[Text and element pointing records]
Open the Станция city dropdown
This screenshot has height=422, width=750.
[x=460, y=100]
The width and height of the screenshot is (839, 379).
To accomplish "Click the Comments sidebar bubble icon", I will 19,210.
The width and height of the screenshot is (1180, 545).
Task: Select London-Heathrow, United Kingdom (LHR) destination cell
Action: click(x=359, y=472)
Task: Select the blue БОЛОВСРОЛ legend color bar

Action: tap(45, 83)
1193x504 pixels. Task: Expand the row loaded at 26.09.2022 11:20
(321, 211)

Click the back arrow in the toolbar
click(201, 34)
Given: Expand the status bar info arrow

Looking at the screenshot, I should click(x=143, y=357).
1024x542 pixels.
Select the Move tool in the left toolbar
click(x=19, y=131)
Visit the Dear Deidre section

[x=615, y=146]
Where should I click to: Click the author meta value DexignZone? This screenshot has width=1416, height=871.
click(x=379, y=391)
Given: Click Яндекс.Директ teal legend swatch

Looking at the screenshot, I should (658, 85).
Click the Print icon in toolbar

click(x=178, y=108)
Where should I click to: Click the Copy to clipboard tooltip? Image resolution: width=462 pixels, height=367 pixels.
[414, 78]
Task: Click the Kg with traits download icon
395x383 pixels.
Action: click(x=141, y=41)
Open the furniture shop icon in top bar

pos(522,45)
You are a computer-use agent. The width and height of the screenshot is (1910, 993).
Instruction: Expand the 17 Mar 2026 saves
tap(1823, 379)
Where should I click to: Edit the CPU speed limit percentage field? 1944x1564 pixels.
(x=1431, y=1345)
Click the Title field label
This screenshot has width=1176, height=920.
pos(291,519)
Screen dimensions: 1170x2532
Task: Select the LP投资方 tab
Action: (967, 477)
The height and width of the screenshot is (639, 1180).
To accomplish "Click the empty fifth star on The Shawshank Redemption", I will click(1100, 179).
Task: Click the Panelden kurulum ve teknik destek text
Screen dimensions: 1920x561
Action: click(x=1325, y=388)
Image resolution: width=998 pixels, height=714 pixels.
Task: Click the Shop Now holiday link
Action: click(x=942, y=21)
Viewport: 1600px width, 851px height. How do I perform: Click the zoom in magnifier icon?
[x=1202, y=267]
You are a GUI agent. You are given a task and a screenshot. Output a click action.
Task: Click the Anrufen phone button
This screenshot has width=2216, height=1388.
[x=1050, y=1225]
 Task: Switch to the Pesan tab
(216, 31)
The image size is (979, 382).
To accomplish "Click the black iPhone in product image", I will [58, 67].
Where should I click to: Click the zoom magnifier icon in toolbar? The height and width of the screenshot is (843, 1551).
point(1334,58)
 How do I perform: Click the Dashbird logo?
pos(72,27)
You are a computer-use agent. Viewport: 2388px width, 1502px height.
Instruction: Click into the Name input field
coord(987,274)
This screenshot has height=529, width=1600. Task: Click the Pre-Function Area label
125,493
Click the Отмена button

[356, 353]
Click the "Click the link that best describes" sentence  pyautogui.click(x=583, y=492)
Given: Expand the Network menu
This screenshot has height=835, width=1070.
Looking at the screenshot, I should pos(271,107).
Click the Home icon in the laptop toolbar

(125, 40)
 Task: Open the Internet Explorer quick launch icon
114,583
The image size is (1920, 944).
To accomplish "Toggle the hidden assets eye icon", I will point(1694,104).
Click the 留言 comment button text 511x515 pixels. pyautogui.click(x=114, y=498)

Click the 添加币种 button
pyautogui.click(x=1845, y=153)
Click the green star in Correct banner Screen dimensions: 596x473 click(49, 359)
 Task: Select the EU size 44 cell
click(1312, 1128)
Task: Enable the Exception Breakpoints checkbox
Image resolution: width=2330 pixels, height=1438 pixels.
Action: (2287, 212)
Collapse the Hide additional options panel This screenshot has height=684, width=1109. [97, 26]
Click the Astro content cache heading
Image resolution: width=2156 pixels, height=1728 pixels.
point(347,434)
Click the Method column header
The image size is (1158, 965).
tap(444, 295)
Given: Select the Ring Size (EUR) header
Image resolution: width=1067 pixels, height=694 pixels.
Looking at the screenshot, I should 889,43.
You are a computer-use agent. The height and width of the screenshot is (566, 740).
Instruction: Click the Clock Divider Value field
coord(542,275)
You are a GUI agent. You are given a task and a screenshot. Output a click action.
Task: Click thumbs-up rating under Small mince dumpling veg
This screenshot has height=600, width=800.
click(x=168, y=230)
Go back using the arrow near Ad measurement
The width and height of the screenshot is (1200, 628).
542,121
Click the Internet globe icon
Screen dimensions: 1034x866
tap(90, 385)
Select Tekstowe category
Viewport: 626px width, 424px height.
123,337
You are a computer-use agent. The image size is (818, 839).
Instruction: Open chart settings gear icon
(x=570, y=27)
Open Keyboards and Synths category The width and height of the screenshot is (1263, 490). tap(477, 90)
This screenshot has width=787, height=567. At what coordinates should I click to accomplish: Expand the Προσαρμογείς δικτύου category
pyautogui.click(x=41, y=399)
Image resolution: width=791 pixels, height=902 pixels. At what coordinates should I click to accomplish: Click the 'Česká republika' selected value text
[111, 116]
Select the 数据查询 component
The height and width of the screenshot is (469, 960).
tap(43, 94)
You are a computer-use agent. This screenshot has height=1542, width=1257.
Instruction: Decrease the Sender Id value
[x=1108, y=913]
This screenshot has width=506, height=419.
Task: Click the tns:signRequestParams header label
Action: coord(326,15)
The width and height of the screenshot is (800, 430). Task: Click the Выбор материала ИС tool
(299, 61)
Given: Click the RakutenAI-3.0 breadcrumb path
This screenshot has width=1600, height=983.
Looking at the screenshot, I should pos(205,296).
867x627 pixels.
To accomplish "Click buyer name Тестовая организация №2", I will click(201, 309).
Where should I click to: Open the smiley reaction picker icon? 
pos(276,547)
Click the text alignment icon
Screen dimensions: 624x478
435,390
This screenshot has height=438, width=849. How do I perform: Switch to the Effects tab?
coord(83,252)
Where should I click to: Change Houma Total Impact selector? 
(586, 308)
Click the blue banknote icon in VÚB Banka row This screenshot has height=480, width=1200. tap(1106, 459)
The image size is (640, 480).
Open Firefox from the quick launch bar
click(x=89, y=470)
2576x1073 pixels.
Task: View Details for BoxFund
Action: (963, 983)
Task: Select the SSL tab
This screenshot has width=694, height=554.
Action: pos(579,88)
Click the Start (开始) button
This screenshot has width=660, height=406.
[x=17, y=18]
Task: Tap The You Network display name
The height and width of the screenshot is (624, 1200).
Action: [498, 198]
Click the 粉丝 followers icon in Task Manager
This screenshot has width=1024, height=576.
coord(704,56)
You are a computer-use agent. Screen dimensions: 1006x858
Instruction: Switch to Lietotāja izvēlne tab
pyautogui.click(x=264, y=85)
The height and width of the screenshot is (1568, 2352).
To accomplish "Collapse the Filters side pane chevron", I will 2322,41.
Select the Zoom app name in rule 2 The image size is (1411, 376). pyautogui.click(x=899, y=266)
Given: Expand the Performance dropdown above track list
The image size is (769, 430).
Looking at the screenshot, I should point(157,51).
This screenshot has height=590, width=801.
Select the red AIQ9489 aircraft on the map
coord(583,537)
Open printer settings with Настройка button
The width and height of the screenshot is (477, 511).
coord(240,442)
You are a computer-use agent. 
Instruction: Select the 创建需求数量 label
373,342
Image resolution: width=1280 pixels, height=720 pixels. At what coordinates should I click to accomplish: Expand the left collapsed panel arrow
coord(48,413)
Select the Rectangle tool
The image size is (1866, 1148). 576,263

* [SHORT PROBLEM] Output, with no changes, the lines of the records running from the line containing "This screenshot has height=529, width=1600." through the line containing "Looking at the screenshot, I should pos(271,107).", both included.

* [OUTPUT FOR THIS EXERCISE]
This screenshot has height=529, width=1600. Task: Click the Pre-Function Area label
125,493
Click the Отмена button

[356, 353]
Click the "Click the link that best describes" sentence  pyautogui.click(x=583, y=492)
Given: Expand the Network menu
This screenshot has height=835, width=1070.
Looking at the screenshot, I should pos(271,107).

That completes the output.